PORT ANGELES — Strategies for saving what stewards of Ennis Creek call “our last, best chance of a salmon stream in Port Angeles” will be the topic of Peninsula College’s Studium Generale on Thursday.
The film, “Ennis — A Creek Worth Saving,” will lead off the virtual event at 12:30 p.m., held via Zoom. To join the free Zoom meeting, go to enniscreekfilm. The meeting ID is 824 1915 5703.
“Friends of Ennis Creek” leaders, including former college journalism instructor and student newspaper adviser Robbie Mantooth, will follow the film with a conversation about how Ennis might avoid the fate of other Port Angeles streams with lower chances of salmonid — salmon and steelhead — recovery.
Participants in the conversation will include film narrator Lee Strucker; former Peninsula Daily News editor and publisher John Brewer; North Olympic Land Trust Executive Director Tom Sanford; and retired pediatrician and Friends co-founder Jim Mantooth.

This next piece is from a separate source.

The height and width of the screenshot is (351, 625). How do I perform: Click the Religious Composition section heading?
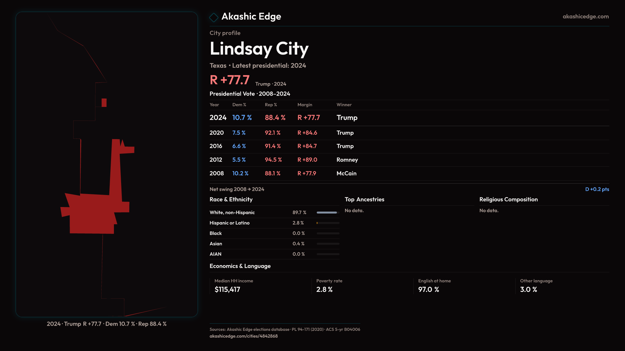tap(508, 200)
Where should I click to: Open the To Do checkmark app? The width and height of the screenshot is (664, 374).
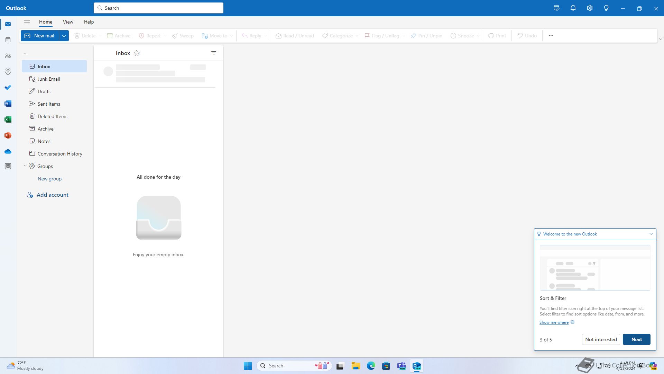point(8,88)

John Gussman, owner of Doubleclick Productions, provided pro bono work to make the film after Mantooth told him she wished he would make a documentary about Ennis Creek like he had made on removal of the Elwha River dams, called Return of the River.

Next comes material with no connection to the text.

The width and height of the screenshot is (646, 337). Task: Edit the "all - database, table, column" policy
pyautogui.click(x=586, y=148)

Friends of Ennis Creek raised funds to cover some of Gussman’s expenses with North Olympic Land Trust contributing fiscal agent services.
The Land Trust protects portions of Ennis Creek in perpetuity through conservation easement agreements with property owners similar to those that protect area farms, forests and other habitat lands.

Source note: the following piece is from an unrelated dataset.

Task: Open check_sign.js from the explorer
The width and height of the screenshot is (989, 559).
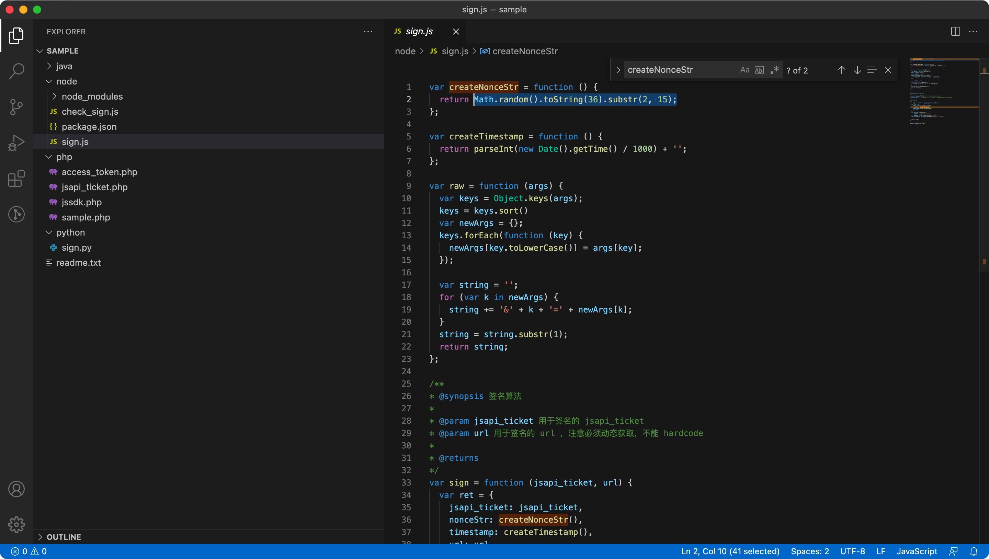Action: (90, 111)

Robbie and Jim Mantooth, who are protecting about a half-mile of Ennis Creek and nearly 50 acres through such an agreement, established Friends of Ennis Creek about a decade ago.
Its activities first provided information about the Department of Ecology’s work related to hazardous wastes remaining alongside the stream after the Rayonier mill closed in 1997.
Friends of Ennis Creek has created a program called “Habitat Heroes,” which offers a pledge to “help with our last best chance of a salmon stream in Port Angeles” through clean water, trees, stream flow and advocacy on behalf of the fish.
Letters to property owners adjoining the stream have invited them to sign the pledge. Friends also has encouraged a Conservation Corridor extending from the stream’s origins in Olympic National Park’s Mount Angeles and Heather Park areas to encourage voluntary restoration and protection.
Robbie Mantooth said her background in teaching and working in communications has been valuable in saving the stream’s wildlife, which includes cutthroat trout as well as steelhead, coho salmon and other species.
“It’s very rewarding to be part of the stewardship the tribal people have provided for millennia,” she said. “It’s a legacy that will continue long after our own lifetimes.”